Maybe she staged her own death and is living it up in a secret tropical hideaway. Maybe Henri Paul, the chauffeur on the fateful night, was an agent for MI6, Britain's equivalent of the CIA, hired by the royal family to kill her (and himself -- oops!) as their Mercedes sped through a Parisian underpass.
Or, as the exasperated columnist Simon Hoggart of The Guardian wrote on Thursday, maybe Diana, Princess of Wales, died on Aug. 31, 1997, because "Prince Charles, together with various gay courtiers, shot at the car from a stealth helicopter just as it entered the tunnel."
You could speculate endlessly about Diana's death -- and 27 percent of the British public, by one poll, believes that it was murder -- but until last week you would have been hard-pressed to find a responsible public figure willing to entertain any of the conspiracy theories.

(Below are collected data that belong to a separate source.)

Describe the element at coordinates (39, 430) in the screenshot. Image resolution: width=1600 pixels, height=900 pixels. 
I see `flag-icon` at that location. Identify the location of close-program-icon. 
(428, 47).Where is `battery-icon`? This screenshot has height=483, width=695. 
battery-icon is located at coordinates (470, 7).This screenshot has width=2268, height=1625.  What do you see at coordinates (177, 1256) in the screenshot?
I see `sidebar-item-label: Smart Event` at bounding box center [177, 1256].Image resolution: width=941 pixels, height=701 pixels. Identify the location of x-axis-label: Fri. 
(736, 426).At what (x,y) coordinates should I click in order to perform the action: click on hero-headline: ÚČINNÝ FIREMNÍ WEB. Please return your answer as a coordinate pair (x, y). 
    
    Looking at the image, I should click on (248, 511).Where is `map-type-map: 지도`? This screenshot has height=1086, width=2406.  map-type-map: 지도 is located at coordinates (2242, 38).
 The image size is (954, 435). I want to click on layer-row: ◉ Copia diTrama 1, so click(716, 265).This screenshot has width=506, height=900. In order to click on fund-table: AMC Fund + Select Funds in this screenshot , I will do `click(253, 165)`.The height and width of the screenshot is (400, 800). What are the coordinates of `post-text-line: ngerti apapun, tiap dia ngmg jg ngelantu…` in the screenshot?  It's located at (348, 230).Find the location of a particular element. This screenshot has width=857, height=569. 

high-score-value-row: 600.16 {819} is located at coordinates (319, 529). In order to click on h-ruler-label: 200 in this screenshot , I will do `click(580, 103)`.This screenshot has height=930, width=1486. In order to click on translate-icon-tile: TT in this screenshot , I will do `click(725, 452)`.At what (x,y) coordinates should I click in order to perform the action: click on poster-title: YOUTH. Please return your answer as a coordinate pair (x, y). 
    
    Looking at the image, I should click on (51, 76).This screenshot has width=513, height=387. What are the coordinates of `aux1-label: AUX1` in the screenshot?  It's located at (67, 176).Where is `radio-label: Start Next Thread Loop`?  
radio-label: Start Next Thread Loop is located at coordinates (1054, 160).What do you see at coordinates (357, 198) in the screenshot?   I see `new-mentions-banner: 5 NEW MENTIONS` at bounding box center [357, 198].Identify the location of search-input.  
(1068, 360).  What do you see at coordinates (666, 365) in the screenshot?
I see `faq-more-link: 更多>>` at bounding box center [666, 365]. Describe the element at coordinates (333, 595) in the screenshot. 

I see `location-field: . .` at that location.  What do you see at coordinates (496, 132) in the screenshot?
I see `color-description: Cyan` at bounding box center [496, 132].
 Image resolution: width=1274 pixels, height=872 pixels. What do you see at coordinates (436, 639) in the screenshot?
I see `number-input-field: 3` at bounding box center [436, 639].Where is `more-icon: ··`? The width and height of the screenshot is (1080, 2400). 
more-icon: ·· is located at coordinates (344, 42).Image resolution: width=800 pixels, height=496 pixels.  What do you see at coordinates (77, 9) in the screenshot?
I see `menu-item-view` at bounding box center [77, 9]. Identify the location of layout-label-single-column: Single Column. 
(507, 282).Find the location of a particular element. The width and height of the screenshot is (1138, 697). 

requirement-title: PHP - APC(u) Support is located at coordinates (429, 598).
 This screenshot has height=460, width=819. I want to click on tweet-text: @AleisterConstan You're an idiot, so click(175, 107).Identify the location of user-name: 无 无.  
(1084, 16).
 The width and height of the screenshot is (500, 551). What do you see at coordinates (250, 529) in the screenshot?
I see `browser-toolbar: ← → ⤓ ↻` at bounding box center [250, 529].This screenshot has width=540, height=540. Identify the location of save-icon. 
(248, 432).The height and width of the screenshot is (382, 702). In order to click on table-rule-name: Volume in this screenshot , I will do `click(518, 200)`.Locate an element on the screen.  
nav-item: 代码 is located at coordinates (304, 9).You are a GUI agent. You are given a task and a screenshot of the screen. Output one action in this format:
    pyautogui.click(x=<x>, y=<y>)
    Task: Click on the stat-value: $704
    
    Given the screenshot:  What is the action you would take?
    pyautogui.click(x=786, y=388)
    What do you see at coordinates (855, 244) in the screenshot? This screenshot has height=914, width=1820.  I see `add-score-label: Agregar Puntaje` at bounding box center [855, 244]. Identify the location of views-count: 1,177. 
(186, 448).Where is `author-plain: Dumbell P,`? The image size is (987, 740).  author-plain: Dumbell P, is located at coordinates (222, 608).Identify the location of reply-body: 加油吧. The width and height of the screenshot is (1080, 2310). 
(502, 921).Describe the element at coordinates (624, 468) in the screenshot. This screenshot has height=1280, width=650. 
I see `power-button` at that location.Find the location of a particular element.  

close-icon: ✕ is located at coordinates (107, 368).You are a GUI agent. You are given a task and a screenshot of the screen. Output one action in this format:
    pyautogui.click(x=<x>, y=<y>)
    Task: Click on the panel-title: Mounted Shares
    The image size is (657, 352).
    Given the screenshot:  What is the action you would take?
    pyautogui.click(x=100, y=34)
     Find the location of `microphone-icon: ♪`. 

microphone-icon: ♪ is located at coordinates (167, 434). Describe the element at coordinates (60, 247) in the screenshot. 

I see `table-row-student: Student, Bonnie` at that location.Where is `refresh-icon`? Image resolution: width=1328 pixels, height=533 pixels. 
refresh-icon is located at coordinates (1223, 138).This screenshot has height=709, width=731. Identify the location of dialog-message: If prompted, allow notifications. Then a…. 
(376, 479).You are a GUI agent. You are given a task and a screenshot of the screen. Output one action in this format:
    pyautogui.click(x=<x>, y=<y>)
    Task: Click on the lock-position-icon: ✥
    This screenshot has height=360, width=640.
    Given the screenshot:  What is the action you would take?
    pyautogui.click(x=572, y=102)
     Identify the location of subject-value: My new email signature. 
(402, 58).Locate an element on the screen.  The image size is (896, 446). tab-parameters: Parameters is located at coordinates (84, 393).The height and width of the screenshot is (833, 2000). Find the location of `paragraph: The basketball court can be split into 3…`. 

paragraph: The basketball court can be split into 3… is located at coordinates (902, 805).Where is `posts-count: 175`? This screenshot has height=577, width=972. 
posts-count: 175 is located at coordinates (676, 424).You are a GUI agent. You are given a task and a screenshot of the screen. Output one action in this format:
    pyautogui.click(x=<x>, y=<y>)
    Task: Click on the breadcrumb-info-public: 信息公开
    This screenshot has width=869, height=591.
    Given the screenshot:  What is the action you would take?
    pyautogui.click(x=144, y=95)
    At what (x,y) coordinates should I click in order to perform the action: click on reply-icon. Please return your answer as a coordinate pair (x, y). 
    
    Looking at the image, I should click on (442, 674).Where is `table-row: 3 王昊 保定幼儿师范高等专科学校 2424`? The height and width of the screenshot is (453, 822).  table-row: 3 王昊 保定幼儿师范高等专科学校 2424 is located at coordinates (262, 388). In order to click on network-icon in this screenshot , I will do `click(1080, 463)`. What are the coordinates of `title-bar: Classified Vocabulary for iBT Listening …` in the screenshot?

That all changed Tuesday. In an odd turn of events, Michael Burgess, the man presiding over the British inquests into the deaths of Diana and the boyfriend who died with her, Emad Mohamed al-Fayed, mysteriously refused to dismiss the murder hypotheses.
"I am aware that there is speculation that these deaths were not the result of a sad, but relatively straightforward, road traffic accident in Paris," Burgess said, before directing the Metropolitan Police to look into the matter and report back.
Burgess was hardly announcing a Warren Commission for modern times, but his astonishing request heartened proponents of the murder theory, as well as throwing a small crumb of legitimacy, perhaps, to those who believe that the 1969 lunar landing took place on a Hollywood back lot and that Elvis lives (with Diana, maybe!) in a Florida trailer park.
As far as Diana goes, most nonaccident theories have been discredited. In 1999, the French authorities concluded that the accident took place because Paul, the driver, was drunk and speeding out of control. On Thursday, Jean-Claude Mules, a senior police officer in that investigation, told The Daily Telegraph that the continued rumors of murder and cover-up were "absurd" and that his team had already looked into the various "hypotheses, theories and allegations" swirling around the accident.
Yet the rumors persist, like niggling gnats. Some people might find them good conversation pieces, as ice-breaking as the English weather; others might be X-Files-style enthusiasts, seeing second gunmen lurking behind every shrub and plots behind every unexplained detail; and others, said Cary Cooper, a professor of psychology and health at Lancaster University, simply take emotional comfort from them.
"People need explanations," Cooper said in an interview. "Diana was attractive, young and a celebrity, and quite a lot of people can't understand it when a young person dies. They have to find some kind of theory, some kind of explanation behind it."
Cooper said that some people find that believing in all-powerful government agencies, even secret and ruthless ones, is more palatable than accepting that death is unpredictable.
"If things can just happen to you randomly, it means you are vulnerable," he said. "We'd rather think there was something behind it, because then we could, maybe, control it. If we can find someone who killed Kennedy, maybe we can find a way so that it doesn't happen again, not just to other Kennedys, but to other people."